Smoking ban could save customers’ life
Noushin Pourjahani, one of the owners of Cafe Kebab, is not sure how to accept the new antismoking legislation, as a good one or a bad. She thinks that smoking ban could cost her business a significant amount of money, but it could help deter people from the unhealthy habit.
"I think tobacco and cigarettes aren’t good for people and I don’t like having them in view in the store. But it’s difficult because it’s going to mean some big changes to our shelves and we will lose profit," said Pourjahani.
Pourjahani sign on the chalkboard "best price cigarettes" outside Cafe Kebab will have to be removed.
"People coming into our store, once this takes effect, might not realize we sell tobacco products and might not think to ask," Pourjahani said. "That’s going to hurt us financially. Also, we will lose the advertising fee paid to us by tobacco companies."
The Health Minister, Mike Murphy, sustains: "These displays are sometimes referred to as power walls. Cigarettes and other tobacco products will have to be kept in a drawer, under the counter or in another part of the store that cannot be seen by customers."
Steve Tennant of the Canadian Convenience Stores Association said that many stores, including Cafe Kebab, don’t have room under their counters to hide tobacco products.
"If they go with something similar to P.E.I., it will be less costly because stores could simply place flaps over their displays," Tennant said. "If they go with something stricter, like in Nova Scotia, it could be a much harder change for some businesses."
But the health benefits outweigh those costs to businesses, according to Ken Maybee.
The president of the New Brunswick Lung Association Ken Maybee, said that 1,200 New Brunswickers die every year because of the effects of tobacco.
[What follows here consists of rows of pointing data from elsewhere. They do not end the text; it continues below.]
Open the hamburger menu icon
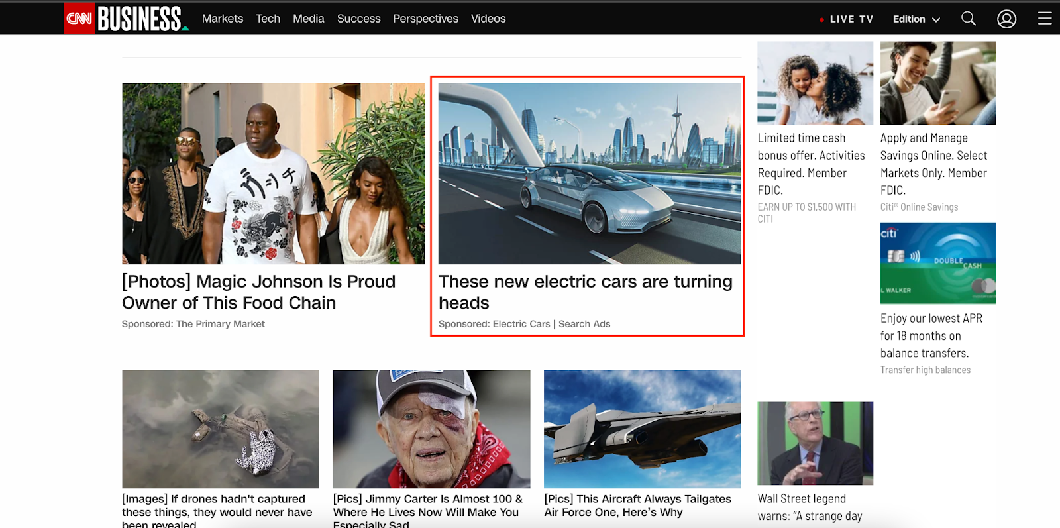 coord(1045,19)
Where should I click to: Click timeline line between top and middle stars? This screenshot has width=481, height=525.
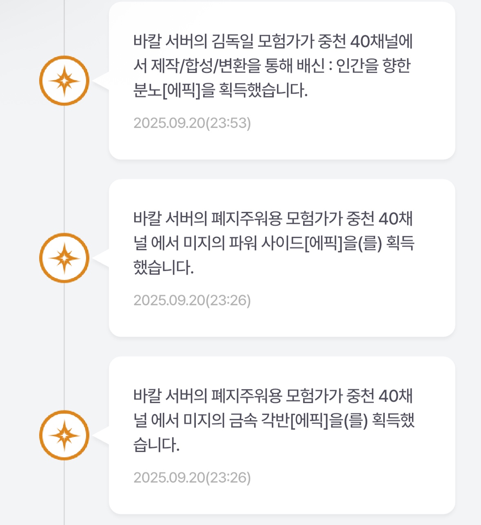pos(64,169)

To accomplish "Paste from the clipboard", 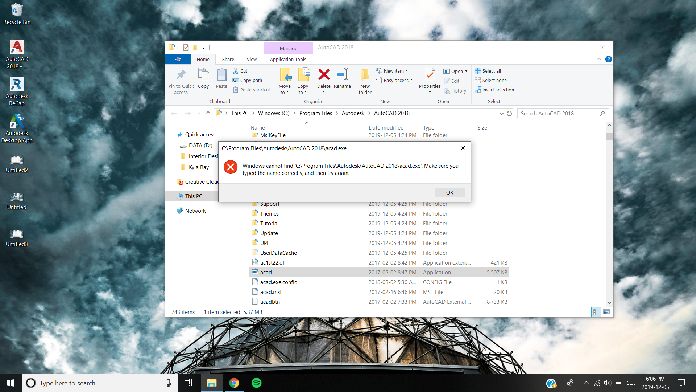I will 221,80.
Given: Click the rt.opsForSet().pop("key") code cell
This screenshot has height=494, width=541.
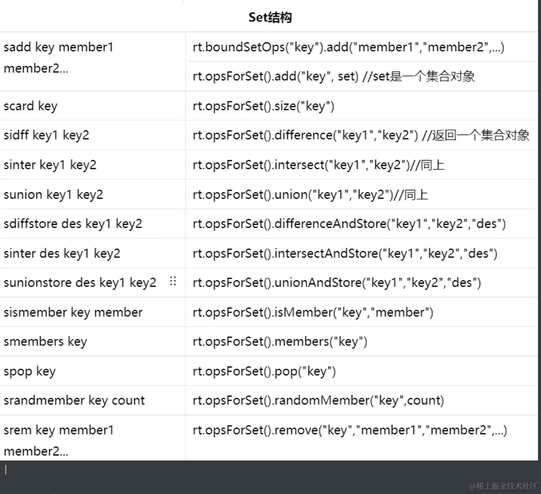Looking at the screenshot, I should [264, 371].
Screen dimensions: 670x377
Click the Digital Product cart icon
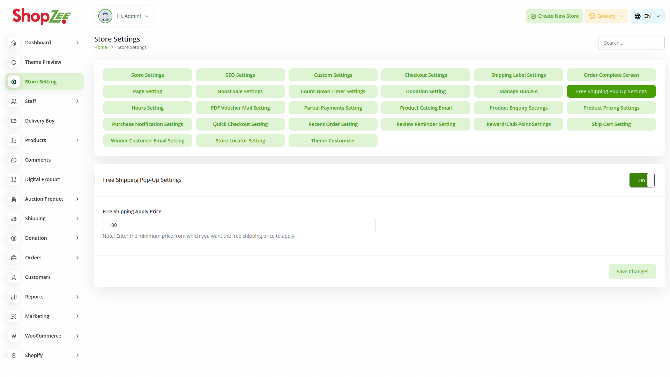point(14,179)

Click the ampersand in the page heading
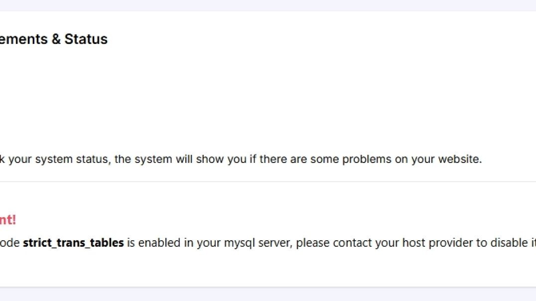56,39
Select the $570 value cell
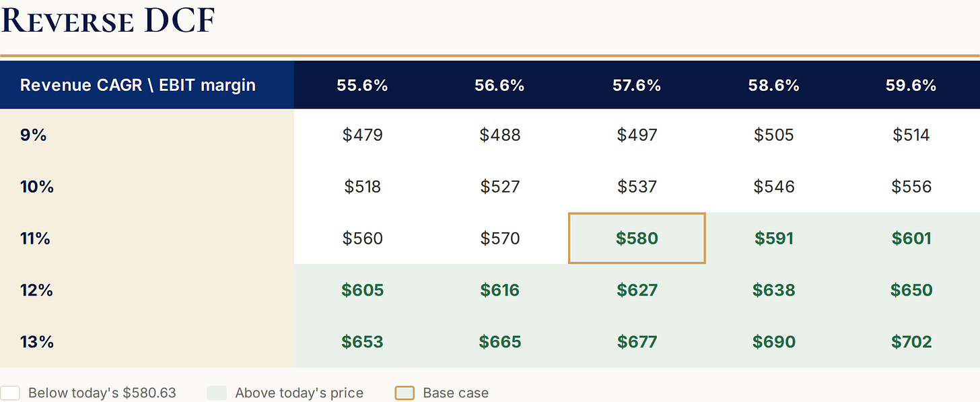Image resolution: width=980 pixels, height=402 pixels. pos(499,238)
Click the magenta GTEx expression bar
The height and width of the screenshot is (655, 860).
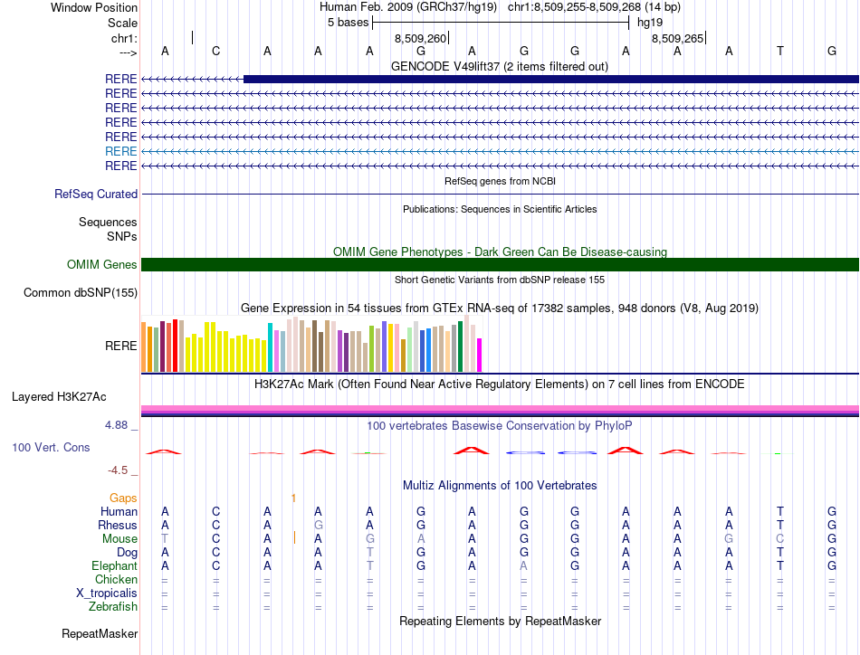480,356
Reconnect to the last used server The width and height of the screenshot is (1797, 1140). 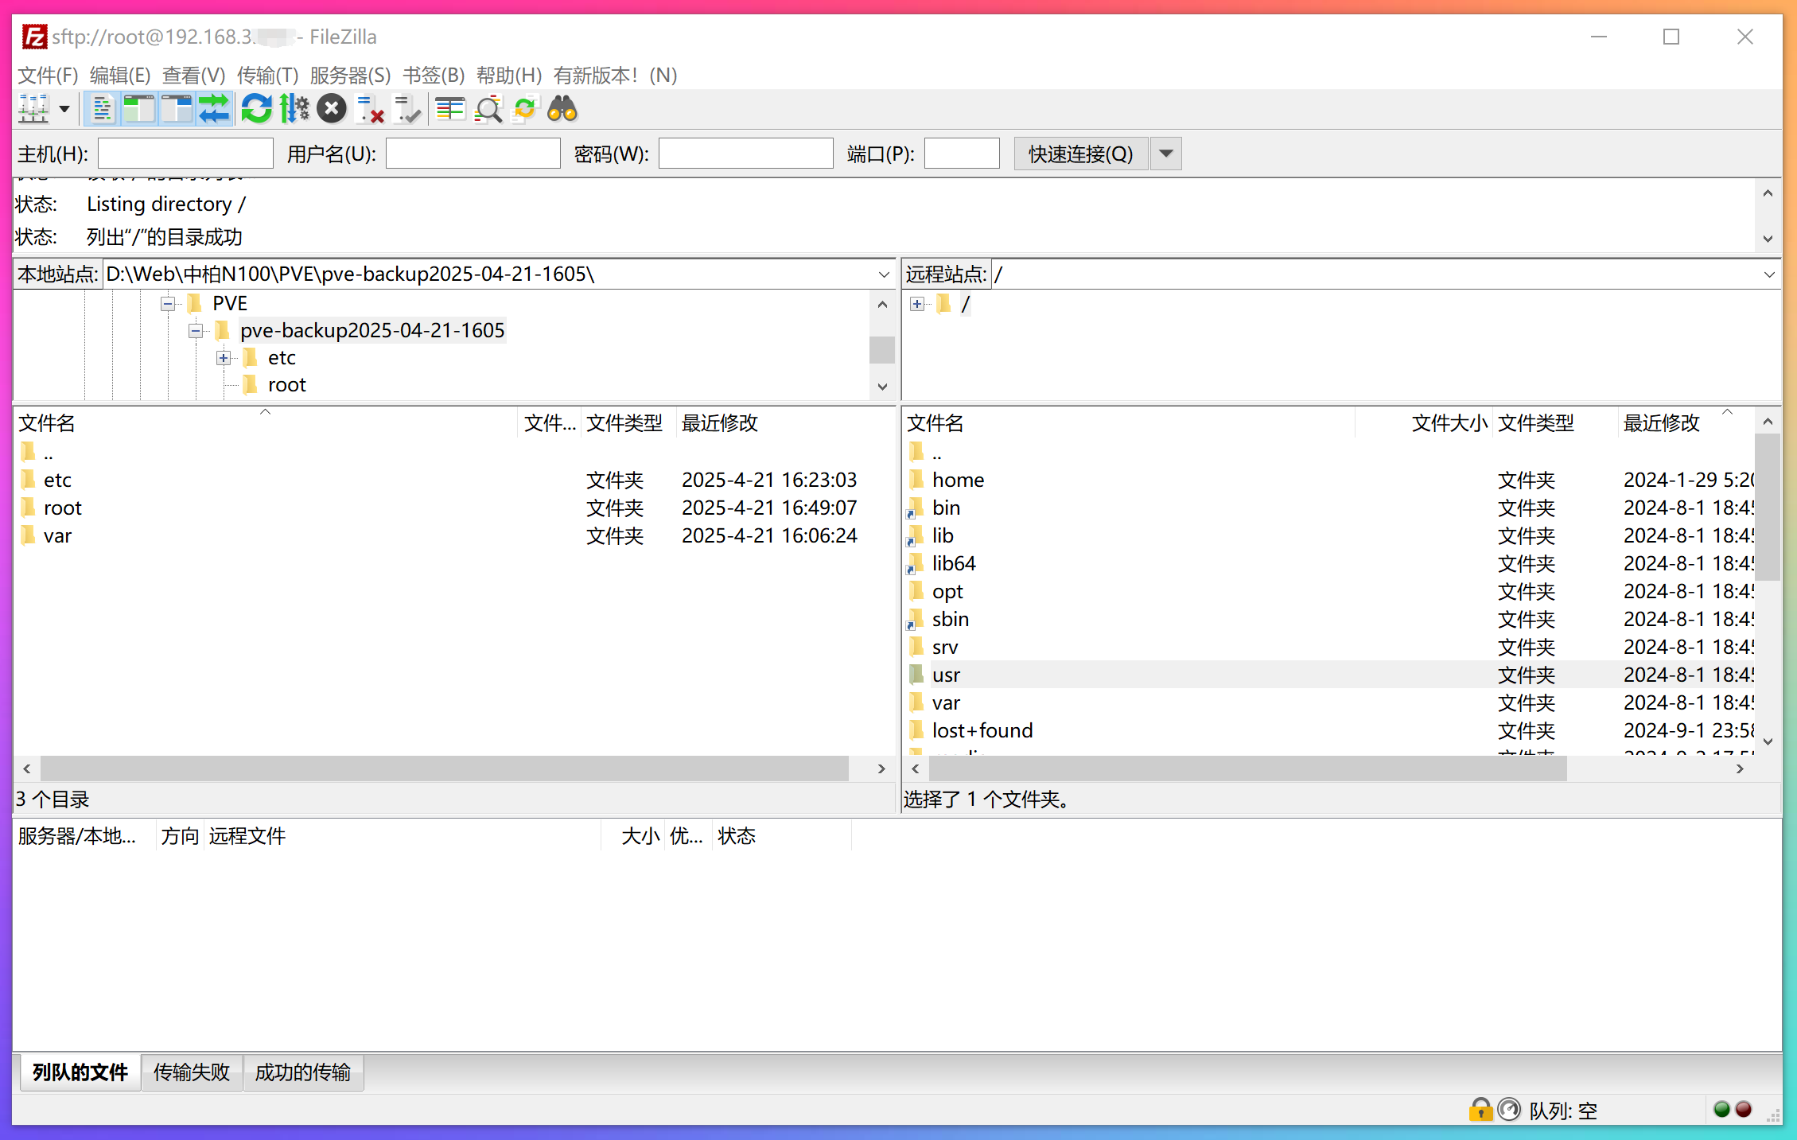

But he thinks that making the tobacco product less visible and less acceptable will save lives, health-care dollars and prevent disease.
"Stronger legislation against all forms of tobacco promotion can only weaken the tobacco industry’s ability to recruit the 123 replacement smokers needed to fill the shoes of those who die each day in Canada because of smoking-related illnesses," Maybee said.
Maybee said this new legislation, combined with the provincial government’s lawsuit against major tobacco companies for costs associated with tobacco-related illnesses and deaths, makes New Brunswick a leader in the fight against smoking.
The ban on tobacco advertising outside of stores is expected to take effect in Jan. 1, 2009 in New Brunswick.